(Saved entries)
━━━━━━━━━━━━━━━━

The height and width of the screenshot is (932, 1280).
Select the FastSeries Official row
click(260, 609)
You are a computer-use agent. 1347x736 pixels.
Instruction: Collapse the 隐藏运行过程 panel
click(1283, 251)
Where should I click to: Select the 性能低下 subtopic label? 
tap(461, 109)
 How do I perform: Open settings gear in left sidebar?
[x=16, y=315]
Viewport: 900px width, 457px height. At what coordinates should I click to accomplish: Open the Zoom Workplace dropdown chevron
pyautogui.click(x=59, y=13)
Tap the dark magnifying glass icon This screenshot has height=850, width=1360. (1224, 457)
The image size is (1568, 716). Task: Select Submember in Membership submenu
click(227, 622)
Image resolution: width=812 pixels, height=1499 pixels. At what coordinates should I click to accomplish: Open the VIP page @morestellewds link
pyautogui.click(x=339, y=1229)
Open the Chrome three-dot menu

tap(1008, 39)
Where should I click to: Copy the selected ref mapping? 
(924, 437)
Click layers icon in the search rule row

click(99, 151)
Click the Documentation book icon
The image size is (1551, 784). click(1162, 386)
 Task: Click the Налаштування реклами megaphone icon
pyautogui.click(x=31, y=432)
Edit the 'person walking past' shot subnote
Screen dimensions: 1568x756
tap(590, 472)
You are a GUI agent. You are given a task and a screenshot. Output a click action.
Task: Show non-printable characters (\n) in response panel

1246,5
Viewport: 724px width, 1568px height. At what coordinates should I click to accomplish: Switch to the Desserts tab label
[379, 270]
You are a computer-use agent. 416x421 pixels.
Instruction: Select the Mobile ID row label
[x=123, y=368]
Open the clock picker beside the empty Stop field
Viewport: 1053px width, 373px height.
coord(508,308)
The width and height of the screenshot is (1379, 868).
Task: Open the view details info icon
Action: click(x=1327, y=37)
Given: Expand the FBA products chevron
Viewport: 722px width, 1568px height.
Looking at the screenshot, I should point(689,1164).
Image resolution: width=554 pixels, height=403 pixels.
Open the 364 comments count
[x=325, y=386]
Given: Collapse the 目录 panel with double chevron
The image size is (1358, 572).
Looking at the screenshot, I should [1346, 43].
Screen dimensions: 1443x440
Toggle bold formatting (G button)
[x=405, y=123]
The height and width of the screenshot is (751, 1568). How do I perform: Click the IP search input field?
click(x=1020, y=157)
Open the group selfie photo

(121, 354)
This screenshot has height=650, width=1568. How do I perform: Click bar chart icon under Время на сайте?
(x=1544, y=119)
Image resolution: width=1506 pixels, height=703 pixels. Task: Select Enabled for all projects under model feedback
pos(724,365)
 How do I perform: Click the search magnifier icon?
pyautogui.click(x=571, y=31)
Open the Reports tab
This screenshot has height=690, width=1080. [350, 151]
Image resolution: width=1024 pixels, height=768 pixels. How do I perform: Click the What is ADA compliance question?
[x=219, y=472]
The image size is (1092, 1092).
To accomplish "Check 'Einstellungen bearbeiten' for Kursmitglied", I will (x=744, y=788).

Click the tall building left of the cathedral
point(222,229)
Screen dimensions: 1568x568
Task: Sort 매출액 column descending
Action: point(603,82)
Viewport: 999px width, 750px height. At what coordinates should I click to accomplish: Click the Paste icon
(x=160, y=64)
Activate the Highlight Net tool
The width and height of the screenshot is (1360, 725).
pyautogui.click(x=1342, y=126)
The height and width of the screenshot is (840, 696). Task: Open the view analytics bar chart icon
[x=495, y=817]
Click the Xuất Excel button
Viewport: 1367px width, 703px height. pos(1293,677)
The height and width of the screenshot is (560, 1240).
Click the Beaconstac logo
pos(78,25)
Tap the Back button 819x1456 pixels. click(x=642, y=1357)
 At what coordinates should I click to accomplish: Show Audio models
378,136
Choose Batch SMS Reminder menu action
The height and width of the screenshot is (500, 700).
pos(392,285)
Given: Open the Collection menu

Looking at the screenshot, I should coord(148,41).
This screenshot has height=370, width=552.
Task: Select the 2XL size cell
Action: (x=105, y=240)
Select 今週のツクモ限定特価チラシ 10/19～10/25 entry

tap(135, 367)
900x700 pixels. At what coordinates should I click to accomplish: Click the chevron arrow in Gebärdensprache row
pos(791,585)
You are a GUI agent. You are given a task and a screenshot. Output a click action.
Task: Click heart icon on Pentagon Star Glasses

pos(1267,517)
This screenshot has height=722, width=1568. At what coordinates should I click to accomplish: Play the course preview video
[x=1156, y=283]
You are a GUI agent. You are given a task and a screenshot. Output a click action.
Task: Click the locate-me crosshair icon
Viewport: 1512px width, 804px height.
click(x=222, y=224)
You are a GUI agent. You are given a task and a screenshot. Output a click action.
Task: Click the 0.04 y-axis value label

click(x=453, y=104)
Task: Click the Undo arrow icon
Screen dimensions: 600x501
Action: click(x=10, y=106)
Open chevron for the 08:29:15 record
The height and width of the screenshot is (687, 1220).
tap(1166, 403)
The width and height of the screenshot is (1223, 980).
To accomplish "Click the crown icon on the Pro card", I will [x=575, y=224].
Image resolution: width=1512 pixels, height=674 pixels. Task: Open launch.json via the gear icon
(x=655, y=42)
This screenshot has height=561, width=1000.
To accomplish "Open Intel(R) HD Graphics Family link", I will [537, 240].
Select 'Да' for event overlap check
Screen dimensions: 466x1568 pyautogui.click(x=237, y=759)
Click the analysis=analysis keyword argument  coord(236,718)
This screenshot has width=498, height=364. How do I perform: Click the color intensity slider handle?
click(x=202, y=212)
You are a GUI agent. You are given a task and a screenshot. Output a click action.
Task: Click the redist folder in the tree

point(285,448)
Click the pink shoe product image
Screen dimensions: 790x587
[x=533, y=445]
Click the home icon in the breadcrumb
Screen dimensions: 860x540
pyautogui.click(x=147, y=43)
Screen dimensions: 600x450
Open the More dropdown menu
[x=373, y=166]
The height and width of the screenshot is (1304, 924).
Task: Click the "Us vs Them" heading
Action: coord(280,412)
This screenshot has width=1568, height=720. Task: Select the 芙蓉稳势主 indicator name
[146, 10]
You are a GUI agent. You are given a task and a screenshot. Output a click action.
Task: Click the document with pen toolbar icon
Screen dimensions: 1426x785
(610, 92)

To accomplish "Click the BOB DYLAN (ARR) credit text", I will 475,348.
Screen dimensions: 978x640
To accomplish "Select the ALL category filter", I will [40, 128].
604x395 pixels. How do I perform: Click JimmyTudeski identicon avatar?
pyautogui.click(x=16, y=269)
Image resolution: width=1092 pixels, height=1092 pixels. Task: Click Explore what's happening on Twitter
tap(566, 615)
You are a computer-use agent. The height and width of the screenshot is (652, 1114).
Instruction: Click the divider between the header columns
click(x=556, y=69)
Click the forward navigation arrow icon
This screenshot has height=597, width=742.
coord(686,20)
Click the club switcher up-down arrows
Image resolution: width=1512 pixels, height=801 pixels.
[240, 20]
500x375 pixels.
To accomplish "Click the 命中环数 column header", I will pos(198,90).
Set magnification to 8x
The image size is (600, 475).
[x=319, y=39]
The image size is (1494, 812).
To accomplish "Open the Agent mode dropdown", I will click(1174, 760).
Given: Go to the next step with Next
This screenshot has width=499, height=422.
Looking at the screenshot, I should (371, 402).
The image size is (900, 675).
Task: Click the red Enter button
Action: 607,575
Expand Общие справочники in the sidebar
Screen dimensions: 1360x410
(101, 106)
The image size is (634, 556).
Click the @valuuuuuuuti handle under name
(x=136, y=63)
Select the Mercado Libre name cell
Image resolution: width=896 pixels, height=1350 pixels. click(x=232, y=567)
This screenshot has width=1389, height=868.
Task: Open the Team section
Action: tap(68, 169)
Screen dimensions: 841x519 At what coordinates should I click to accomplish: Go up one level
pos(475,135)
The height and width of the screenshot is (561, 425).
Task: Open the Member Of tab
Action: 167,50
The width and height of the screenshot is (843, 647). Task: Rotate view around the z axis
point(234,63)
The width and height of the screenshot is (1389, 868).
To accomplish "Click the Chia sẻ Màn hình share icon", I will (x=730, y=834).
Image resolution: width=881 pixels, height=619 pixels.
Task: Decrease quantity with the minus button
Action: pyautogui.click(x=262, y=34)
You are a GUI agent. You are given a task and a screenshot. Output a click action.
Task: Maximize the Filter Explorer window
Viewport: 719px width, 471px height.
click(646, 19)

━━━━━━━━━━━━━━━━

#### PROBLEM
Your answer should be the lines above from the one containing "Task: Click the document" through the one containing "Given: Go to the next step with Next", copied exactly and with both ends kept.

#### RESPONSE TO THIS EXERCISE
Task: Click the document with pen toolbar icon
Screen dimensions: 1426x785
(610, 92)

To accomplish "Click the BOB DYLAN (ARR) credit text", I will 475,348.
Screen dimensions: 978x640
To accomplish "Select the ALL category filter", I will [40, 128].
604x395 pixels. How do I perform: Click JimmyTudeski identicon avatar?
pyautogui.click(x=16, y=269)
Image resolution: width=1092 pixels, height=1092 pixels. Task: Click Explore what's happening on Twitter
tap(566, 615)
You are a computer-use agent. The height and width of the screenshot is (652, 1114).
Instruction: Click the divider between the header columns
click(x=556, y=69)
Click the forward navigation arrow icon
This screenshot has height=597, width=742.
coord(686,20)
Click the club switcher up-down arrows
Image resolution: width=1512 pixels, height=801 pixels.
[240, 20]
500x375 pixels.
To accomplish "Click the 命中环数 column header", I will pos(198,90).
Set magnification to 8x
The image size is (600, 475).
[x=319, y=39]
The image size is (1494, 812).
To accomplish "Open the Agent mode dropdown", I will click(1174, 760).
Given: Go to the next step with Next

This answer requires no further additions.